Character-Forming Event, Process or Pattern
Immigrant Stories, Immigrant Lives
An experience that is character-forming is one which has a great impact on your sense of self. It is an event or a series of events which lead to a change in one’s life — it may be a traumatic change or a joyous transformation; in either case, it marks an experience that contributes to shaping the person you are, and how you see yourself.
Further, when you tell the story of this character-forming event or process, the telling of the story, the way you tell it, how it feels to tell it, all are significant evidence of the power and importance of the life pattern or experience.
Finally, when you tell the story in a new language, the audience reaction, the level of confidence you have in your ability to communicate the main message of the story, plays a major role in an elevated sense of self in the second language learner.

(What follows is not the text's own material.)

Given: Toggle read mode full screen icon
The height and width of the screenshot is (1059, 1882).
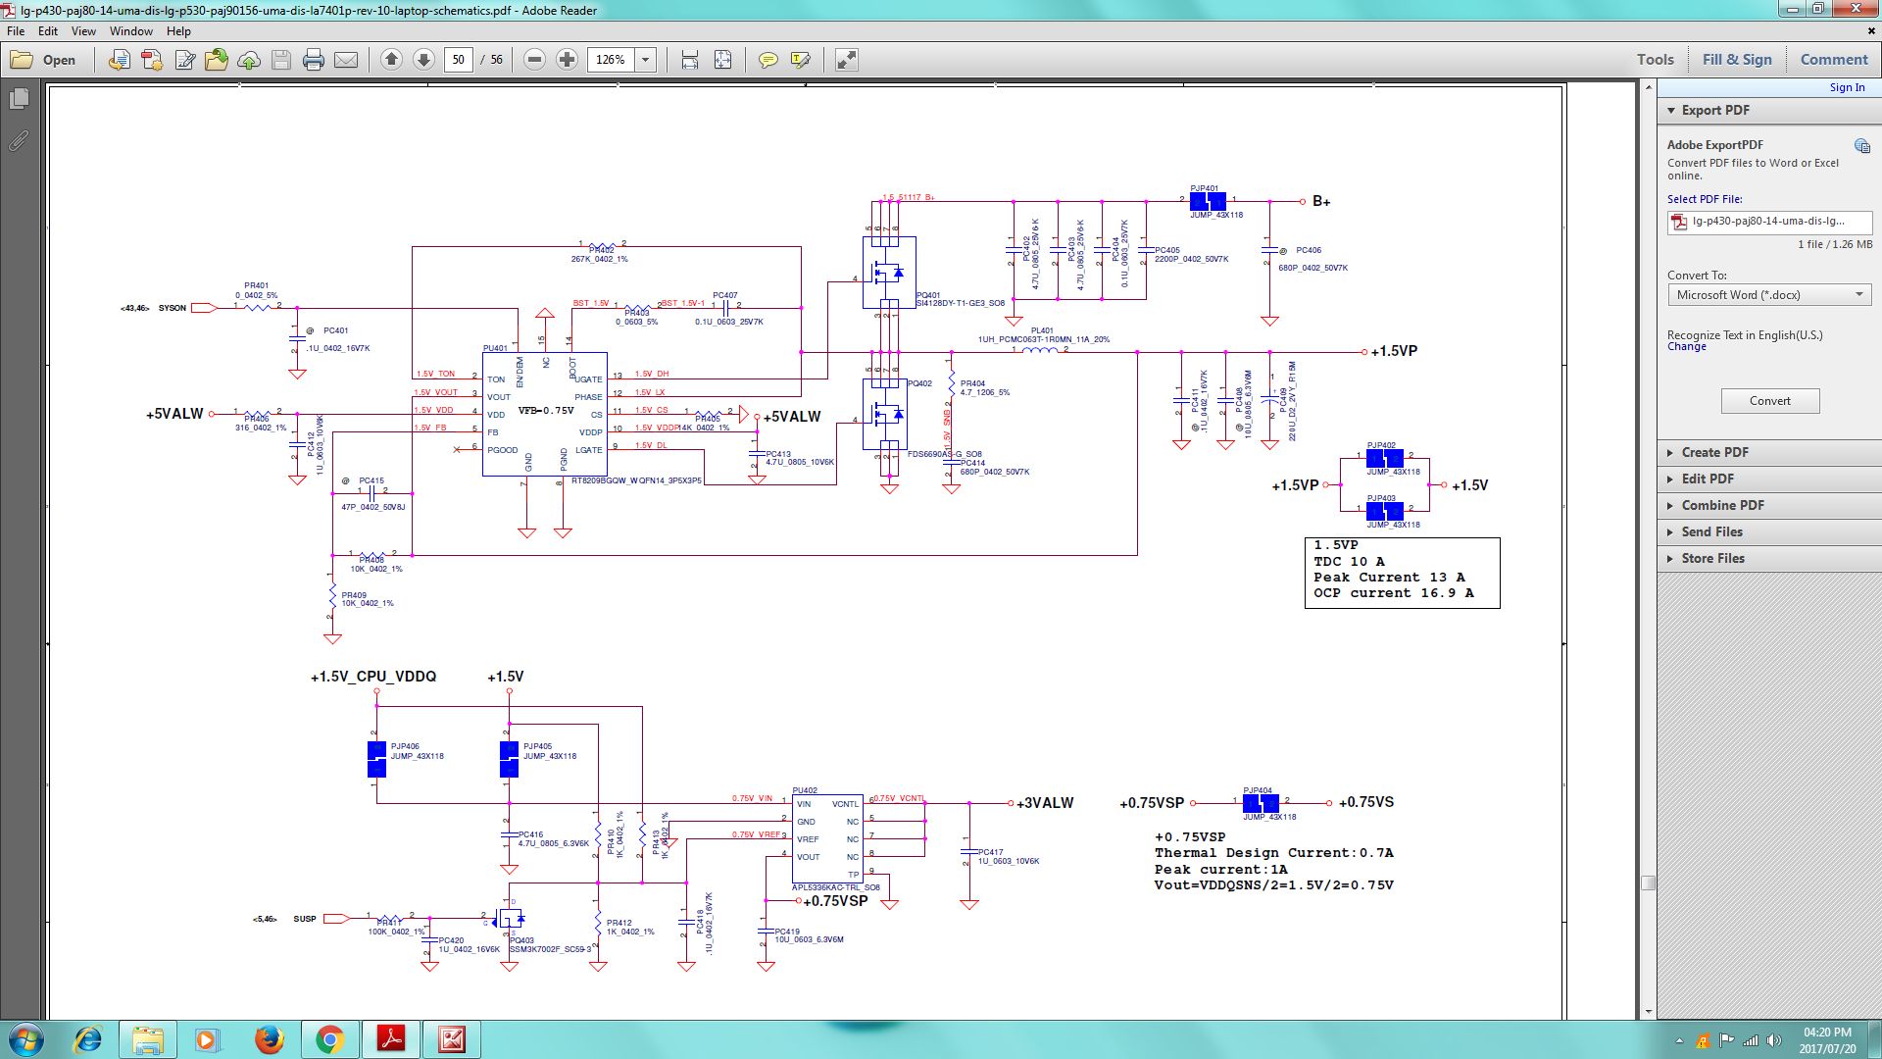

(1) You will meditate on your story for two weeks — think about it intentionally, deliberately. This deliberate imaging may include telling it out loud to friends and/or family — this may be done in your first language, but you must practice this story in English;
(2) You will tell your story in front of the class;
(3) When someone is telling their story, every class member must listen carefully, must take notes, and be prepared to give feedback;
(4) The audience — your classmates — will retell what they have heard. They will give a collective account of what they thought your story was about, what its main points were, and what it means;
(5) Each story–teller will listen to the class rendition of the story very carefully, and take full notes;
(6) After the above process is complete, each class member will write their story;
(7) The written story will be subject to collective editing for grammar and clarity;
(8) For those who want their story public, we will submit them to the editorial board of Love In Action newspaper.